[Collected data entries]
==============================

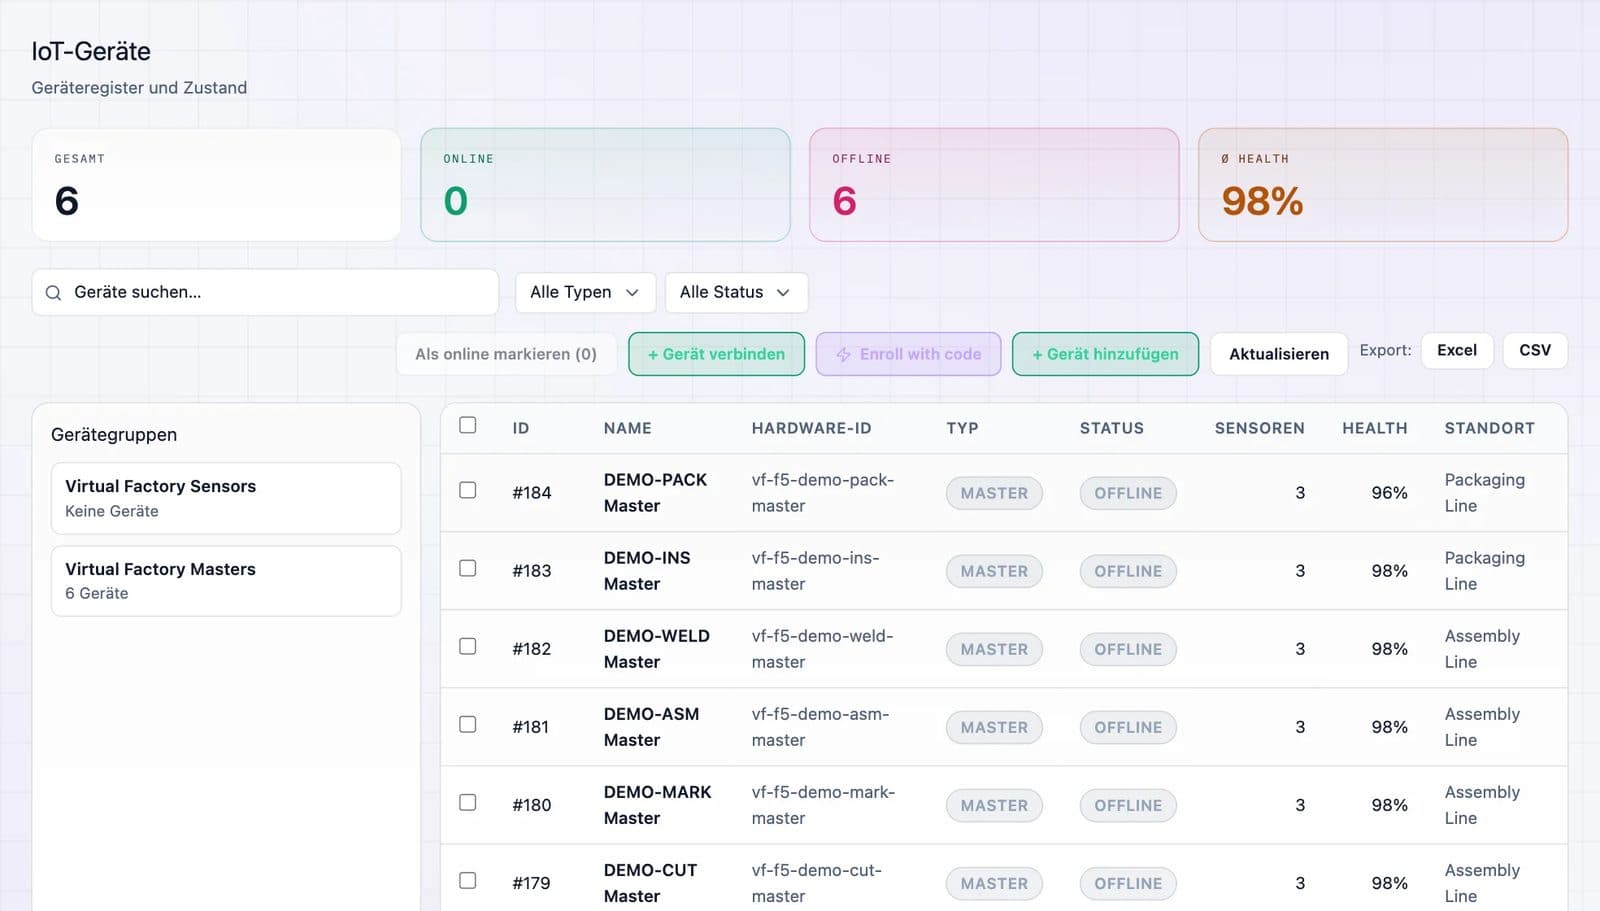Export the device list to Excel
Image resolution: width=1600 pixels, height=911 pixels.
pyautogui.click(x=1457, y=351)
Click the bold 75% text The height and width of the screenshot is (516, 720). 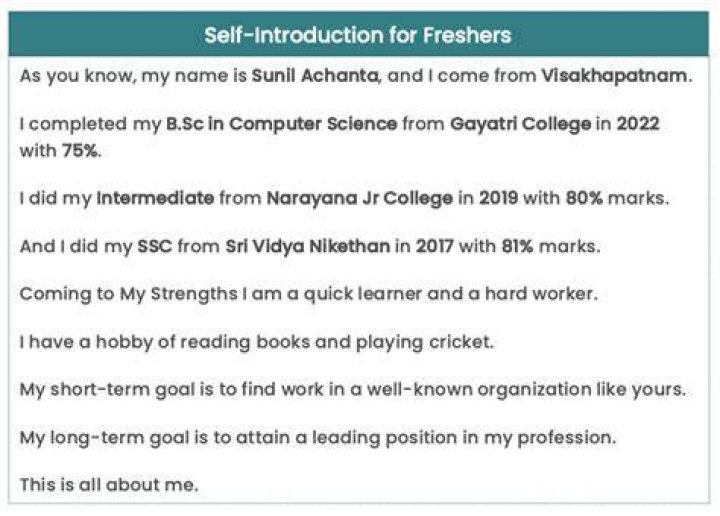tap(79, 150)
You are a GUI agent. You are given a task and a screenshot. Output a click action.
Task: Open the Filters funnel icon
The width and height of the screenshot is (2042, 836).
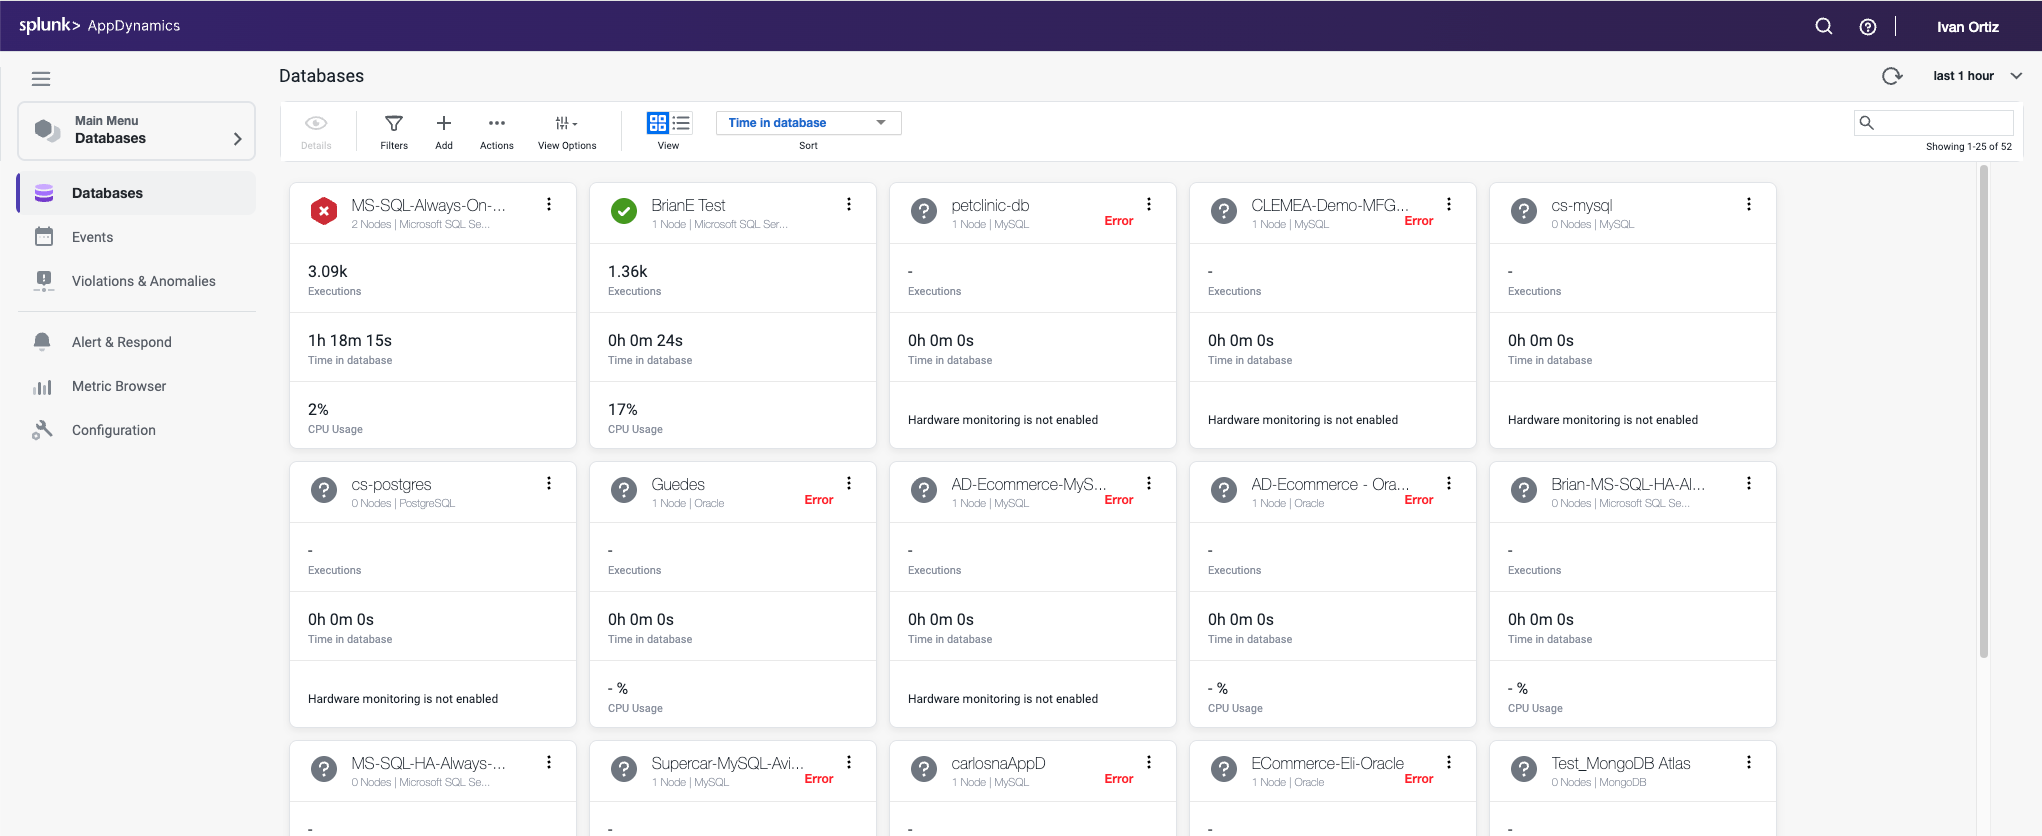click(x=394, y=124)
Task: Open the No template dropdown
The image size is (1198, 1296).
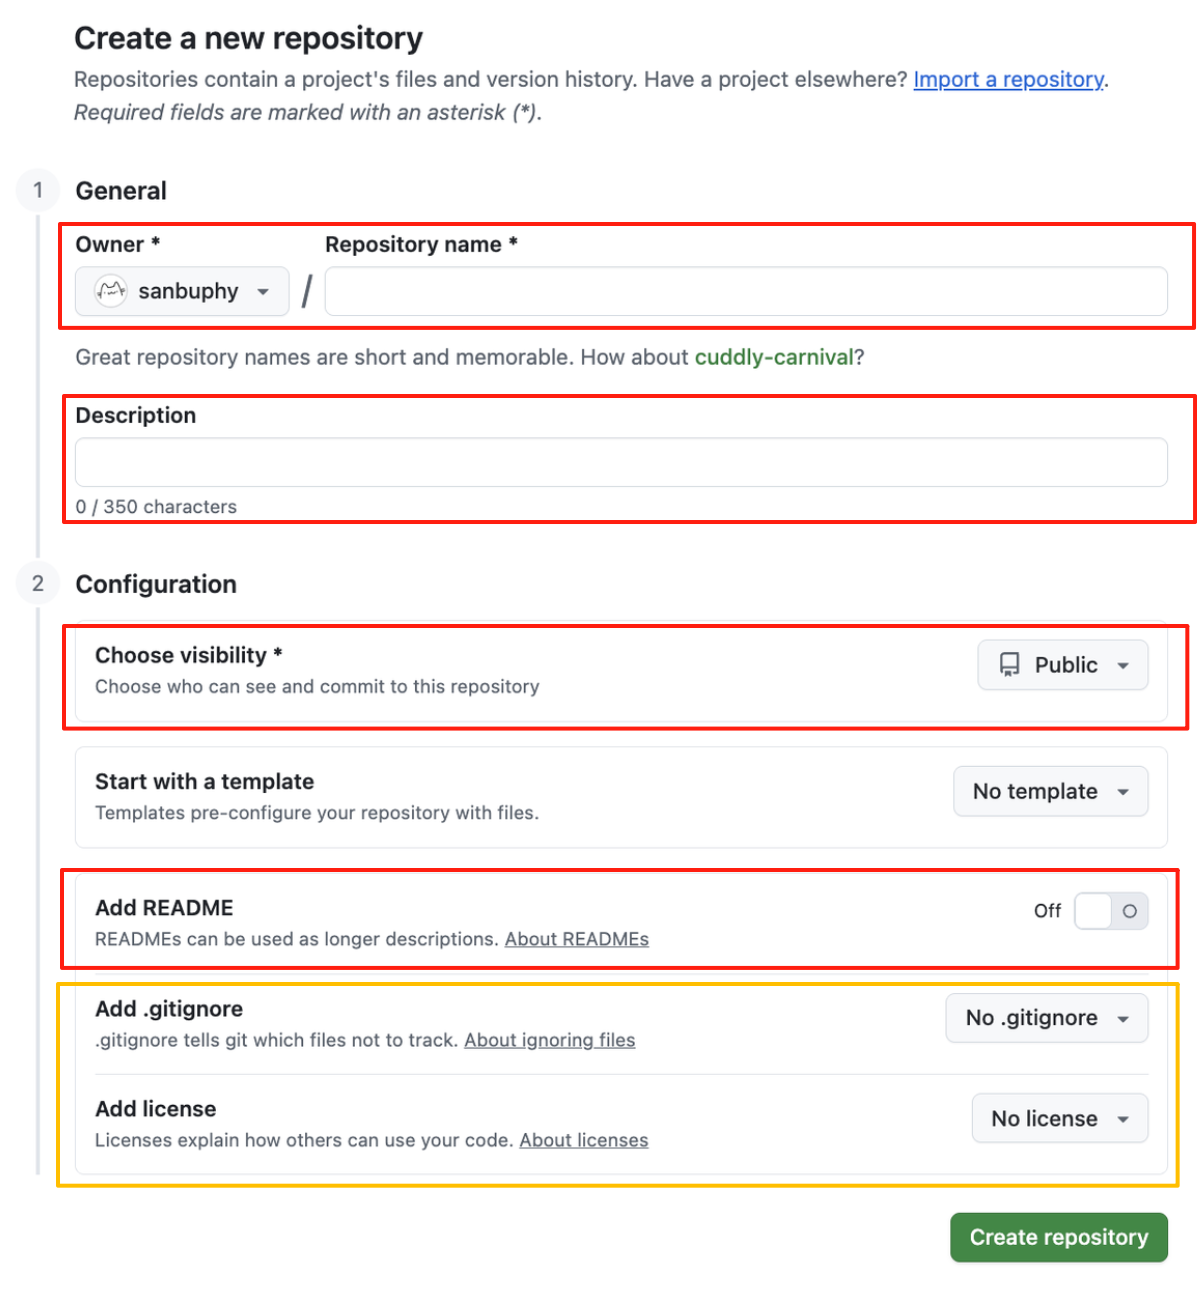Action: (1050, 791)
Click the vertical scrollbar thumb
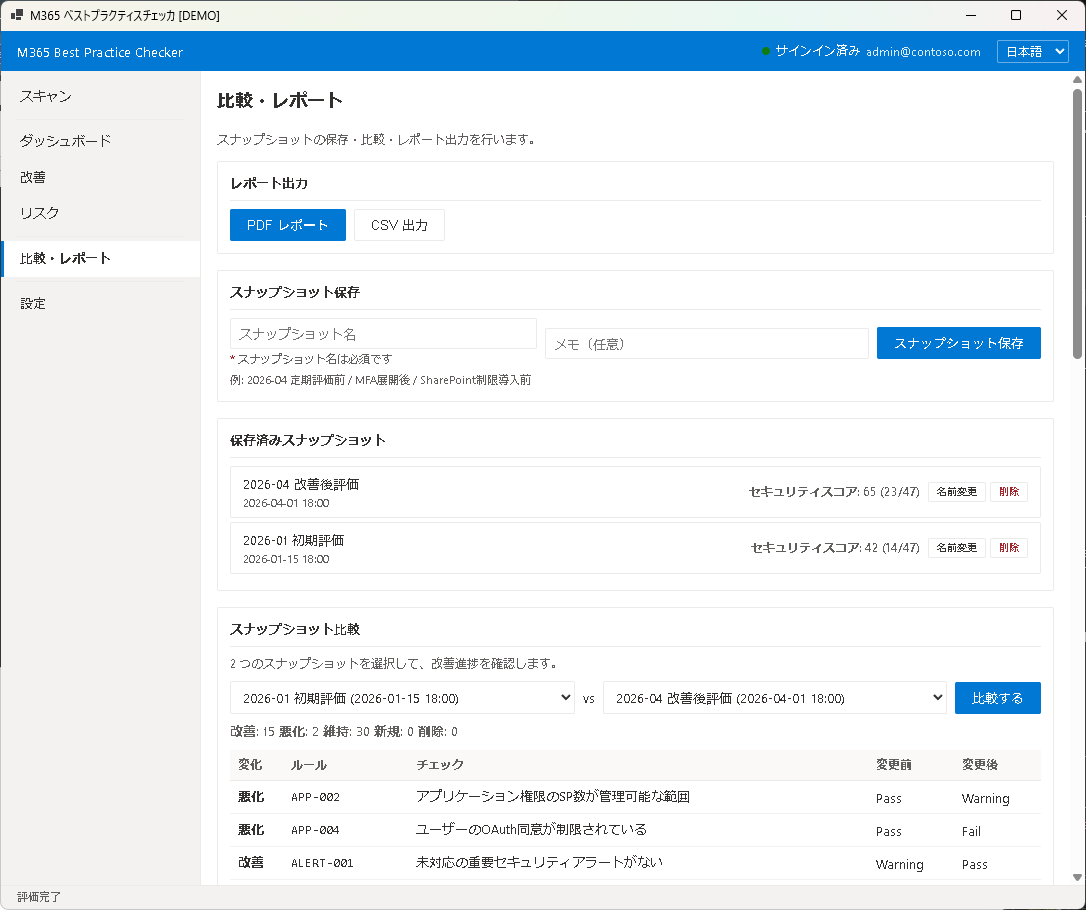Viewport: 1086px width, 910px height. [1077, 224]
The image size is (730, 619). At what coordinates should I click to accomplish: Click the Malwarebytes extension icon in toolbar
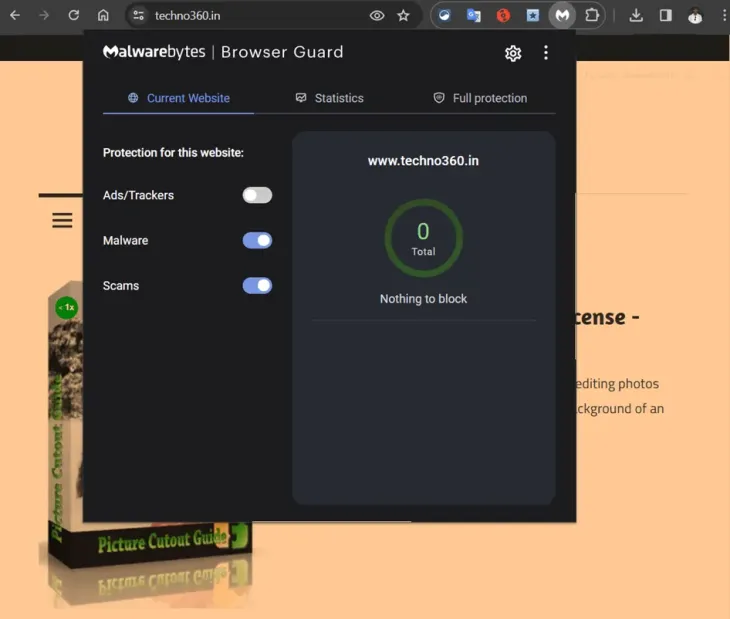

==============================

### TASK
Beginning at the line that contains "The image size is (1198, 1296).", copy each remaining line of the records exactly, through the final one. Omit the pictures.

### TASK ANSWER
The image size is (1198, 1296).
Action: (1050, 791)
Click the vertical scrollbar thumb
Viewport: 1086px width, 910px height. [1077, 224]
The image size is (730, 619). At what coordinates should I click to accomplish: Click the Malwarebytes extension icon in toolbar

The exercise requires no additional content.